(RECORDS SUPPLIED)

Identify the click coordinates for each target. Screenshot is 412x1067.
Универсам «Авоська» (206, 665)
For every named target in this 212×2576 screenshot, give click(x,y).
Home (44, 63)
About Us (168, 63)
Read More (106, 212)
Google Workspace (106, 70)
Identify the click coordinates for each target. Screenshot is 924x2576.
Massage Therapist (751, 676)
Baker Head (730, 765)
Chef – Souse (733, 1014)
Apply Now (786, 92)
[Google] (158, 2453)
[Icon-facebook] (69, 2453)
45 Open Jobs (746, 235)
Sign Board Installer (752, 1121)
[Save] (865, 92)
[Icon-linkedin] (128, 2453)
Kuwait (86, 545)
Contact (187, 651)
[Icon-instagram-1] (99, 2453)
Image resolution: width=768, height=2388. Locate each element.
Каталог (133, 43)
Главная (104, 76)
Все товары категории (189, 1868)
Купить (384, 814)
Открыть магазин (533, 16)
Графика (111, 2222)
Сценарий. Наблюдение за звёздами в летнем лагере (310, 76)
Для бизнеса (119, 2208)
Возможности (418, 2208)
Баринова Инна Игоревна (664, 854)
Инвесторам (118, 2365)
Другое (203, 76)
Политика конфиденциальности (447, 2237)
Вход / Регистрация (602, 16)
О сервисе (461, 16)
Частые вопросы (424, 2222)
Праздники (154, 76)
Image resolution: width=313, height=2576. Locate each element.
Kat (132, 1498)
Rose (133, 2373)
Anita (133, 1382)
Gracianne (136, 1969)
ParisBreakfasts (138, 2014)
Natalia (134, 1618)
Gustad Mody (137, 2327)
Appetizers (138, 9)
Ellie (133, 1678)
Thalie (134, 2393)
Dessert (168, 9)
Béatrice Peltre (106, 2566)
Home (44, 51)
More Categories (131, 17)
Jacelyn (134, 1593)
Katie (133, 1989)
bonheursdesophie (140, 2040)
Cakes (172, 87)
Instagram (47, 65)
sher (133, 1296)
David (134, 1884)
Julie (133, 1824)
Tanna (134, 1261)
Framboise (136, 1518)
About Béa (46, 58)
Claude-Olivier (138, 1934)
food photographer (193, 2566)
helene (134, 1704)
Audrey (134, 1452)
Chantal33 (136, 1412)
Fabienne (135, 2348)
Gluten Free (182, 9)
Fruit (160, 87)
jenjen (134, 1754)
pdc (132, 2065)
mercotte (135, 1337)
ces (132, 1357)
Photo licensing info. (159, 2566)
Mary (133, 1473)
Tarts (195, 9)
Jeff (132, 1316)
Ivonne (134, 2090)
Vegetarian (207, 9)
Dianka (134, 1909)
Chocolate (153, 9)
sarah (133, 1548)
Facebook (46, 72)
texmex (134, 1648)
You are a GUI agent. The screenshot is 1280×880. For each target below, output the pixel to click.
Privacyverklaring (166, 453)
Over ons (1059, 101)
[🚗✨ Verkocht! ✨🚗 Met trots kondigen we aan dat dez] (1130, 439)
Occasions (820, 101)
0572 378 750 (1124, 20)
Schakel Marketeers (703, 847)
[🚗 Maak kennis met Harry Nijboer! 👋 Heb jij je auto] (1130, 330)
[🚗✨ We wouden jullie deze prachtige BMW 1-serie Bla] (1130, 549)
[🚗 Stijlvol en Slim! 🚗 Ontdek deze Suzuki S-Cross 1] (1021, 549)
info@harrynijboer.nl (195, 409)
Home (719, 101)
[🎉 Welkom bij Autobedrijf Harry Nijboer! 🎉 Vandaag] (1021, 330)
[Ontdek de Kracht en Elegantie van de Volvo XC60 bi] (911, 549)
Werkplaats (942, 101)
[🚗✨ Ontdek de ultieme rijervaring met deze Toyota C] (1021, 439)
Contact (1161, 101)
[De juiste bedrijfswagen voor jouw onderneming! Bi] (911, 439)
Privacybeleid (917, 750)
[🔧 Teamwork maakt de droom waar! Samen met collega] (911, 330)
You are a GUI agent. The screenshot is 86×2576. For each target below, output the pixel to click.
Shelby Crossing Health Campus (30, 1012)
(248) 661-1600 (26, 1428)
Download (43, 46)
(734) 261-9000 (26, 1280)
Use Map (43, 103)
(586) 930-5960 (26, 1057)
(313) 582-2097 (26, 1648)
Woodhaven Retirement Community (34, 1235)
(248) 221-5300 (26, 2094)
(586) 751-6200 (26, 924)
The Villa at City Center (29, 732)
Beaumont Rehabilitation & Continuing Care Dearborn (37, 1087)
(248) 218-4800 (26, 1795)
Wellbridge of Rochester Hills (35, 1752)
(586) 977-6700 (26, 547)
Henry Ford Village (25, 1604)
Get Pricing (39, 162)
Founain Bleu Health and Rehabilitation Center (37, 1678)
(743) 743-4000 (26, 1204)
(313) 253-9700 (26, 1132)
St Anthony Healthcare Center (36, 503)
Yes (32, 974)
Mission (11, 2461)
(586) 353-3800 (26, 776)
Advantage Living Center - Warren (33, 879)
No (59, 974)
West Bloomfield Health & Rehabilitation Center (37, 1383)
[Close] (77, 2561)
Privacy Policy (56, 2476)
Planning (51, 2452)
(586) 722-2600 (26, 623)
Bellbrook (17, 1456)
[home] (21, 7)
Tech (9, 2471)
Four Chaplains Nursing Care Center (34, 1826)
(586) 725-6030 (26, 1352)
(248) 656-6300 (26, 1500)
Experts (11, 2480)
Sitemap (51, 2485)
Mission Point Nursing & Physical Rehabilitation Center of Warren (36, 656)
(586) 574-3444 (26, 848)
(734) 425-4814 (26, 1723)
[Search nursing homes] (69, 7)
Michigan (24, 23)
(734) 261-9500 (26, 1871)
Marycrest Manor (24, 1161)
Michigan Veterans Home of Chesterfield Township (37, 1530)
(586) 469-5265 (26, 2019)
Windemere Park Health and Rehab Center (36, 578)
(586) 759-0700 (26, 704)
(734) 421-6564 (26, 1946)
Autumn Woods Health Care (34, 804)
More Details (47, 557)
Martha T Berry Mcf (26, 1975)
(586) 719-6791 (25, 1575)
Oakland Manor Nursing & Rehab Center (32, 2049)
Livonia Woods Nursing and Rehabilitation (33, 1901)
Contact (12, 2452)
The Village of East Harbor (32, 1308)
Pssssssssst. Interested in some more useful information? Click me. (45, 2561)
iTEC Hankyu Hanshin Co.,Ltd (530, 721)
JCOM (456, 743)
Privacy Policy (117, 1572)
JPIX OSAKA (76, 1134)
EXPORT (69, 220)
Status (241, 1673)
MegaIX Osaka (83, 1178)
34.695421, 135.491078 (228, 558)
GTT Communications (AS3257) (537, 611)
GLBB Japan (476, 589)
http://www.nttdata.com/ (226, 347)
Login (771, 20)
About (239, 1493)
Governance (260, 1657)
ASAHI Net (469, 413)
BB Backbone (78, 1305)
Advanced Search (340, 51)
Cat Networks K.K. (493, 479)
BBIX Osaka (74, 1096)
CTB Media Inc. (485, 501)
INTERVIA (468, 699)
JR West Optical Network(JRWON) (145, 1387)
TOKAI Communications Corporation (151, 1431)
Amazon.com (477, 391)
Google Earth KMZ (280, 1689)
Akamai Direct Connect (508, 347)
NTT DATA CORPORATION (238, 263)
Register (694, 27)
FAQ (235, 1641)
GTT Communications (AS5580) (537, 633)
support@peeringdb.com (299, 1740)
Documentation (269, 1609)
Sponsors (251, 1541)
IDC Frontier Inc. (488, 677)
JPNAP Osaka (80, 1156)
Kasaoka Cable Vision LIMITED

(End RECORDS SUPPLIED)

YOUR INSTRUCTIONS ▸ Would you transcribe the records above exactly, leaving nothing out?

THE ANSWER ▸
Identify the click coordinates for each target. Screenshot is 412x1067.
Универсам «Авоська» (206, 665)
For every named target in this 212×2576 screenshot, give click(x,y).
Home (44, 63)
About Us (168, 63)
Read More (106, 212)
Google Workspace (106, 70)
Identify the click coordinates for each target. Screenshot is 924x2576.
Massage Therapist (751, 676)
Baker Head (730, 765)
Chef – Souse (733, 1014)
Apply Now (786, 92)
[Google] (158, 2453)
[Icon-facebook] (69, 2453)
45 Open Jobs (746, 235)
Sign Board Installer (752, 1121)
[Save] (865, 92)
[Icon-linkedin] (128, 2453)
Kuwait (86, 545)
Contact (187, 651)
[Icon-instagram-1] (99, 2453)
Image resolution: width=768, height=2388. Locate each element.
Каталог (133, 43)
Главная (104, 76)
Все товары категории (189, 1868)
Купить (384, 814)
Открыть магазин (533, 16)
Графика (111, 2222)
Сценарий. Наблюдение за звёздами в летнем лагере (310, 76)
Для бизнеса (119, 2208)
Возможности (418, 2208)
Баринова Инна Игоревна (664, 854)
Инвесторам (118, 2365)
Другое (203, 76)
Политика конфиденциальности (447, 2237)
Вход / Регистрация (602, 16)
О сервисе (461, 16)
Частые вопросы (424, 2222)
Праздники (154, 76)
Image resolution: width=313, height=2576. Locate each element.
Kat (132, 1498)
Rose (133, 2373)
Anita (133, 1382)
Gracianne (136, 1969)
ParisBreakfasts (138, 2014)
Natalia (134, 1618)
Gustad Mody (137, 2327)
Appetizers (138, 9)
Ellie (133, 1678)
Thalie (134, 2393)
Dessert (168, 9)
Béatrice Peltre (106, 2566)
Home (44, 51)
More Categories (131, 17)
Jacelyn (134, 1593)
Katie (133, 1989)
bonheursdesophie (140, 2040)
Cakes (172, 87)
Instagram (47, 65)
sher (133, 1296)
David (134, 1884)
Julie (133, 1824)
Tanna (134, 1261)
Framboise (136, 1518)
About Béa (46, 58)
Claude-Olivier (138, 1934)
food photographer (193, 2566)
helene (134, 1704)
Audrey (134, 1452)
Chantal33 (136, 1412)
Fabienne (135, 2348)
Gluten Free (182, 9)
Fruit (160, 87)
jenjen (134, 1754)
pdc (132, 2065)
mercotte (135, 1337)
ces (132, 1357)
Photo licensing info. (159, 2566)
Mary (133, 1473)
Tarts (195, 9)
Jeff (132, 1316)
Ivonne (134, 2090)
Vegetarian (207, 9)
Dianka (134, 1909)
Chocolate (153, 9)
sarah (133, 1548)
Facebook (46, 72)
texmex (134, 1648)
You are a GUI agent. The screenshot is 1280×880. For each target below, output the pixel to click.
Privacyverklaring (166, 453)
Over ons (1059, 101)
[🚗✨ Verkocht! ✨🚗 Met trots kondigen we aan dat dez] (1130, 439)
Occasions (820, 101)
0572 378 750 (1124, 20)
Schakel Marketeers (703, 847)
[🚗 Maak kennis met Harry Nijboer! 👋 Heb jij je auto] (1130, 330)
[🚗✨ We wouden jullie deze prachtige BMW 1-serie Bla] (1130, 549)
[🚗 Stijlvol en Slim! 🚗 Ontdek deze Suzuki S-Cross 1] (1021, 549)
info@harrynijboer.nl (195, 409)
Home (719, 101)
[🎉 Welkom bij Autobedrijf Harry Nijboer! 🎉 Vandaag] (1021, 330)
[Ontdek de Kracht en Elegantie van de Volvo XC60 bi] (911, 549)
Werkplaats (942, 101)
[🚗✨ Ontdek de ultieme rijervaring met deze Toyota C] (1021, 439)
Contact (1161, 101)
[De juiste bedrijfswagen voor jouw onderneming! Bi] (911, 439)
Privacybeleid (917, 750)
[🔧 Teamwork maakt de droom waar! Samen met collega] (911, 330)
You are a GUI agent. The screenshot is 86×2576. For each target below, output the pixel to click.
Shelby Crossing Health Campus (30, 1012)
(248) 661-1600 (26, 1428)
Download (43, 46)
(734) 261-9000 (26, 1280)
Use Map (43, 103)
(586) 930-5960 (26, 1057)
(313) 582-2097 (26, 1648)
Woodhaven Retirement Community (34, 1235)
(248) 221-5300 (26, 2094)
(586) 751-6200 (26, 924)
The Villa at City Center (29, 732)
Beaumont Rehabilitation & Continuing Care Dearborn (37, 1087)
(248) 218-4800 (26, 1795)
Wellbridge of Rochester Hills (35, 1752)
(586) 977-6700 (26, 547)
Henry Ford Village (25, 1604)
Get Pricing (39, 162)
Founain Bleu Health and Rehabilitation Center (37, 1678)
(743) 743-4000 (26, 1204)
(313) 253-9700 (26, 1132)
St Anthony Healthcare Center (36, 503)
Yes (32, 974)
Mission (11, 2461)
(586) 353-3800 (26, 776)
Advantage Living Center - Warren (33, 879)
No (59, 974)
West Bloomfield Health & Rehabilitation Center (37, 1383)
[Close] (77, 2561)
Privacy Policy (56, 2476)
Planning (51, 2452)
(586) 722-2600 (26, 623)
Bellbrook (17, 1456)
[home] (21, 7)
Tech (9, 2471)
Four Chaplains Nursing Care Center (34, 1826)
(586) 725-6030 (26, 1352)
(248) 656-6300 (26, 1500)
Experts (11, 2480)
Sitemap (51, 2485)
Mission Point Nursing & Physical Rehabilitation Center of Warren (36, 656)
(586) 574-3444 (26, 848)
(734) 425-4814 (26, 1723)
[Search nursing homes] (69, 7)
Michigan (24, 23)
(734) 261-9500 (26, 1871)
Marycrest Manor (24, 1161)
Michigan Veterans Home of Chesterfield Township (37, 1530)
(586) 469-5265 (26, 2019)
Windemere Park Health and Rehab Center (36, 578)
(586) 759-0700 (26, 704)
(734) 421-6564 (26, 1946)
Autumn Woods Health Care (34, 804)
More Details (47, 557)
Martha T Berry Mcf (26, 1975)
(586) 719-6791 (25, 1575)
Oakland Manor Nursing & Rehab Center (32, 2049)
Livonia Woods Nursing and Rehabilitation (33, 1901)
Contact (12, 2452)
The Village of East Harbor (32, 1308)
Pssssssssst. Interested in some more useful information? Click me. (45, 2561)
iTEC Hankyu Hanshin Co.,Ltd (530, 721)
JCOM (456, 743)
Privacy Policy (117, 1572)
JPIX OSAKA (76, 1134)
EXPORT (69, 220)
Status (241, 1673)
MegaIX Osaka (83, 1178)
34.695421, 135.491078 (228, 558)
GTT Communications (AS3257) (537, 611)
GLBB Japan (476, 589)
http://www.nttdata.com/ (226, 347)
Login (771, 20)
About (239, 1493)
Governance (260, 1657)
ASAHI Net (469, 413)
BB Backbone (78, 1305)
Advanced Search (340, 51)
Cat Networks K.K. (493, 479)
BBIX Osaka (74, 1096)
CTB Media Inc. (485, 501)
INTERVIA (468, 699)
JR West Optical Network(JRWON) (145, 1387)
TOKAI Communications Corporation (151, 1431)
Amazon.com (477, 391)
Google Earth KMZ (280, 1689)
Akamai Direct Connect (508, 347)
NTT DATA CORPORATION (238, 263)
Register (694, 27)
FAQ (235, 1641)
GTT Communications (AS5580) (537, 633)
support@peeringdb.com (299, 1740)
Documentation (269, 1609)
Sponsors (251, 1541)
IDC Frontier Inc. (488, 677)
JPNAP Osaka (80, 1156)
Kasaoka Cable Vision LIMITED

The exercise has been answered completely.